6. In my opinion, the principle of limitation or the sister principle
of delay and laches will apply if there is clarity of facts for the cause of
action to arise in favour of a person to file a case. Unless there is a clarity of
facts by stating that which are the heads of recovery and which are
substantiated by which detailed facts and documents surely how can the law
expect the petitioner to file a case to claim by saying that recoveries are
being illegally made. Admittedly, the letter dated 8.9.2010 of the respondent
shows that it is the respondent which itself states that no papers could be
traced and no details can be given. If that be so, how petitioner can in any
manner be prejudiced by invoking doctrine of delay and laches. I may state
that the Supreme Court in the case of State of Jharkhand & Ors. Vs.

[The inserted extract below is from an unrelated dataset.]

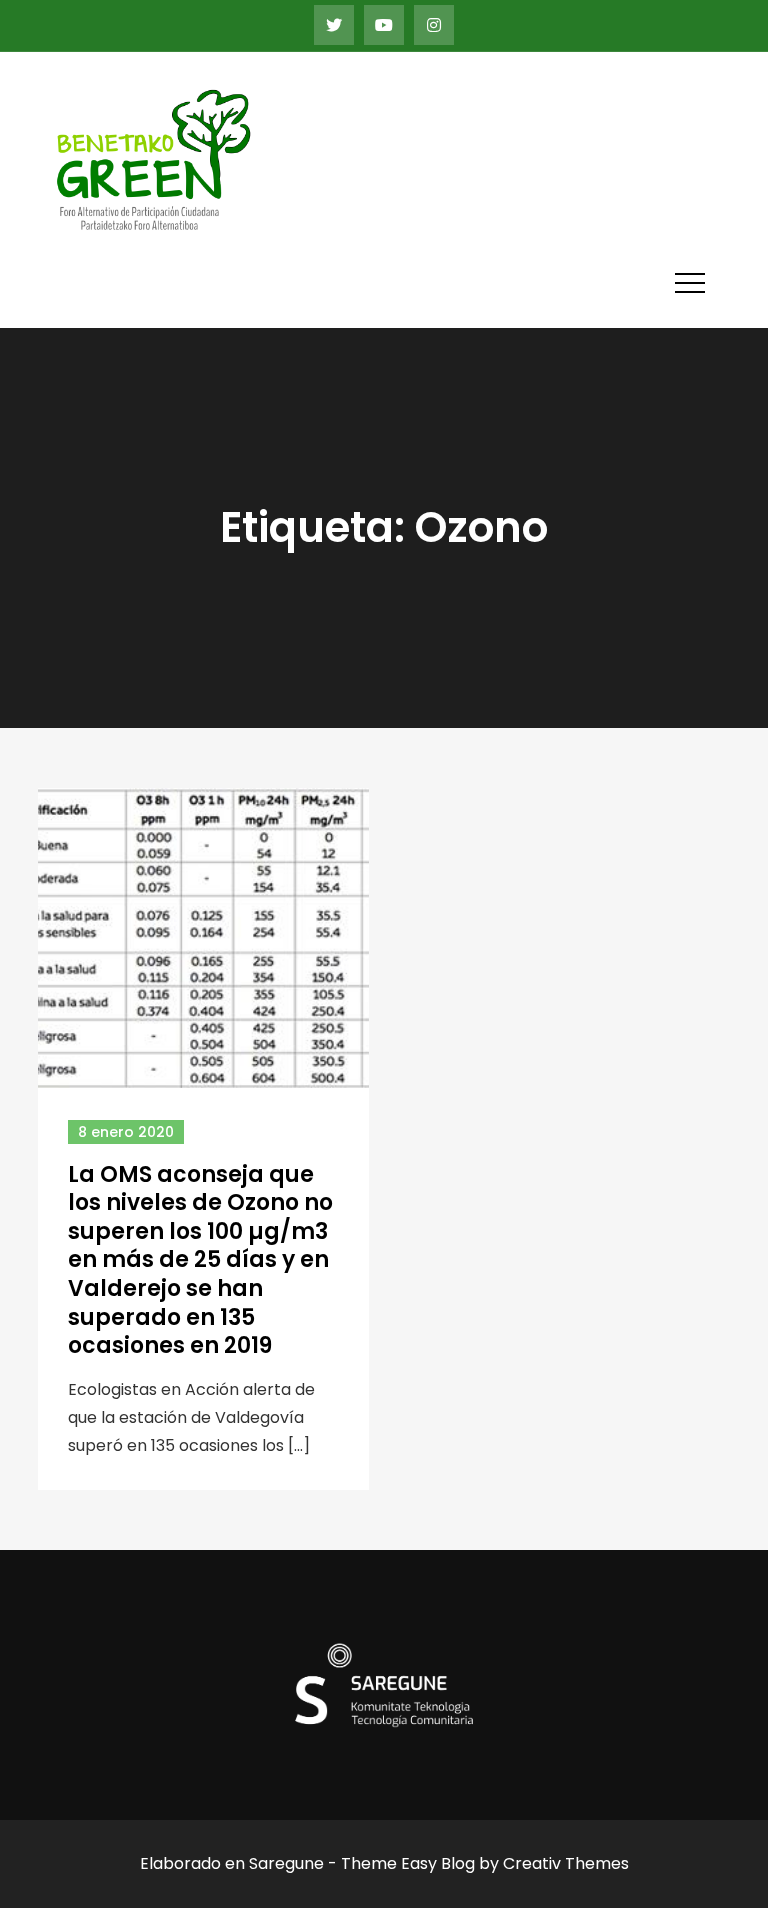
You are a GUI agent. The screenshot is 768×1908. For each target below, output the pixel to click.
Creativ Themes (566, 1863)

Jitendra Kumar Srivastava & Anr. in Civil Appeal No. 6770/2013 decided
on 14.8.2013 has held that the terminal benefits which are payable to an
employee are not a bounty, but are natural consequential rights on account of
services being rendered by the employee. The Supreme Court has held that
unless there is a specific rule, terminal benefits cannot be withheld because
such withholding would be violative of Article 300A of the Constitution of
India. It is required to put on record that in the counter-affidavit filed by the
respondent, no rule of the respondent-organization is referred which entitles
the respondent-organization to withhold the terminal benefits to the
petitioner.
7. In view of the above, clearly the amount claimed by the
petitioner of the sum of ` 4,95,297/- has been wrongly withheld by the
respondent. The said amount is quite clearly payable to the petitioner. The
writ petition is therefore allowed by directing the respondent to pay the
amount of ` 4,95,297/- to the petitioner alongwith the interest at 7 ½ % per
annum from 20.4.2004 when the petitioner stood voluntarily retired from the
respondent and till payment is made. Parties are left to bear their own costs.